By Jack Kim and Ju-min Park
SEOUL (Reuters) - North Korean artillery fired at least one shot which landed near a South Korean navy patrol ship south of the two sides' disputed maritime border on Thursday, but it did not hit the vessel, a military official in Seoul said.
The official added that South Korean artillery fired at a North Korean naval vessel in response.
Residents of the Yeonpyeong island, which lies just south of the disputed sea border, were evacuated to bomb shelters, the official said, speaking on condition of anonymity. Shelling by North Korean artillery killed four people on the island in 2010.
There was no further firing from the North following the incident soon after 6 p.m. local time (0900 GMT), the official said.
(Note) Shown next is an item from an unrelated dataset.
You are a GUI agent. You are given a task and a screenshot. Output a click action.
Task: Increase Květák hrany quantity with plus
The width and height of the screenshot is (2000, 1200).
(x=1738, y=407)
North Korea has refused to recognize the so-called Northern Limit Line that was drawn up at the end of the 1950-53 Korean War and has frequently challenged it with intrusions of ships or more recently by firing artillery near or across the line.
Earlier on Thursday, North Korea had issued its latest threat to "blow up" any South Korean warships, in an angry response to an incident earlier in the week when the South fired warning shots at the North's patrol boats that breached the line.
The North accused South of "a grave provocation" at the time and said its vessels were merely trying to contain Chinese fishing boats that were in the area illegally.
Also, earlier on Thursday, the South's Defense Ministry spokesman Kim Min-seok said North Korea had no business interfering in operations of South Korean naval vessels south of the Northern Limit Line.
In March, the North fired more than 500 rounds of artillery in an exercise, but 100 rounds landed south of the border, prompting the South to fire more than 300 shots back.
The Northern Limit Line, a maritime border that wraps itself around a part of the North's coastline, has been the scene of frequent clashes.
Earlier in 2010, a South Korean naval vessel was sunk close to the line by what an international commission said was a North Korean torpedo, although the North denies involvement.
The two sides are still technically at war as the conflict ended in a mere truce, not a treaty.